Rejoice ye now, dear Christians all,
And let us leap for joy,
And dare with trustful, loving hearts,
Our praises to employ,
And sing what God hath shown to man,
His sweet and wondrous deed,
And tell how dearly He hath won. etc.
The full tone of a powerful, fresh, often uncouth, but very tender
popular ballad no other writer of the time displayed like Luther.
And whilst seeking to compose or re-arrange hymns for congregational
use in church, he now busied himself with the Psalter, paraphrasing
its contents in an evangelical spirit and in German metre.
Thus now, early in 1524, there appeared at Wittenberg the first
German hymn-book, consisting at first, of only eight hymns, about
half of them, such as that beginning _Nun freut euch_, being
original compositions of Luther, and three others adapted from the
Psalms. In the course of the same year he brought out a further
collection of twenty hymns, written by himself for the evangelical
congregation there: among these is the one on the Brussels martyrs.
It was, in fact, the year in which German hymnody was born. Luther
soon found the coadjutors he had wished for.

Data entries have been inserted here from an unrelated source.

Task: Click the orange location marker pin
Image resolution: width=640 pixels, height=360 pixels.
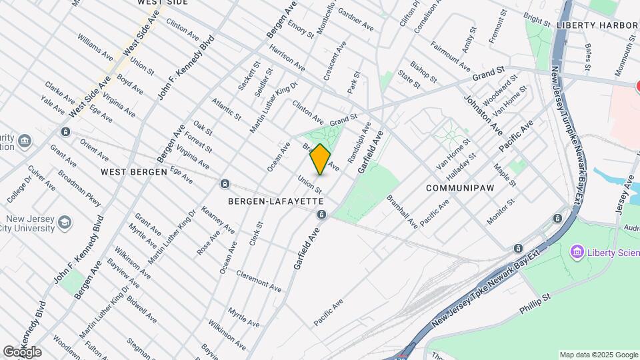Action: (321, 159)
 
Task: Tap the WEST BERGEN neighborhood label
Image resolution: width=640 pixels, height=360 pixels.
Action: (133, 171)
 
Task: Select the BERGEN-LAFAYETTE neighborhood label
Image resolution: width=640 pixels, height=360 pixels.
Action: (275, 201)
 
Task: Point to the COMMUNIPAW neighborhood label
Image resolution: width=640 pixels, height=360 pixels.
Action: (460, 188)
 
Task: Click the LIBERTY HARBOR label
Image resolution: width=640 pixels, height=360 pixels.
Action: (597, 25)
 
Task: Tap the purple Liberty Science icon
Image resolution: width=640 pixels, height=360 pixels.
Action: (577, 252)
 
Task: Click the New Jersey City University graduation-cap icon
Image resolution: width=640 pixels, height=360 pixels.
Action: (65, 221)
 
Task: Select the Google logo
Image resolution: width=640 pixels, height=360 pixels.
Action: (22, 351)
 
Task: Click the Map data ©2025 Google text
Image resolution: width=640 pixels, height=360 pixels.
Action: (598, 355)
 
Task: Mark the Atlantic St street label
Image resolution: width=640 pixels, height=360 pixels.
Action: (226, 109)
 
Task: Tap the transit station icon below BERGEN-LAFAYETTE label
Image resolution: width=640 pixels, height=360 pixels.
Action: (322, 214)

These twenty-four hymns by Luther were followed in after years by
only twelve more from his own pen, among the latter being his grand
hymn, _Ein' feste Burg ist unser Gott_, written probably in
1527. Of these later compositions, comparatively few expressed
entirely his own ideas; most of them had reference to subjects
already in the possession and use of the Christian world, and of
German Christians in particular; that is to say, some referred to
the Psalms and other portions of the Bible, others to parts of the
Catechism, others again to short German ballads, sung by the people,
and even to old Latin hymns. In all of them he was governed by a
strict regard to what was both purely evangelical, and also suitable
for the common worship of God. And yet they differ widely, one from
another, in the poetical form and manner in which he now gives
utterance to the longings of the heart for God, now seeks to clothe
in verse suited for congregational singing words of belief and
doctrine, now keeps closely to his immediate subject, now vents his
emotions freely in Christian sentiments and poetical form, as for
example in _Ein' feste Burg_, the most sublime and powerful
production of them all.
The new hymns went forth in town and country, in churches and homes,
throughout the land. Often, far more than any sermons could have
done, they brought home to ears and hearts the Word of evangelical
truth. They became weapons of war, as well as means of edification
and comfort.
In his preface to a small collection of songs, which Luther had
published in the same year, he remarks: 'I am not of opinion that
the gospel should be employed to strike down and destroy all the
arts, as certain high ecclesiastics would have it. I would rather
that all the arts, and especially music, should be employed in the
service of Him who has created them and given them to man.' What he
says here about music and poetry, he applied equally to all
departments of knowledge. He saw art and learning now menaced by
wrong-minded enthusiasts. For this reason he was particularly
anxious that they should be cultivated in the schools.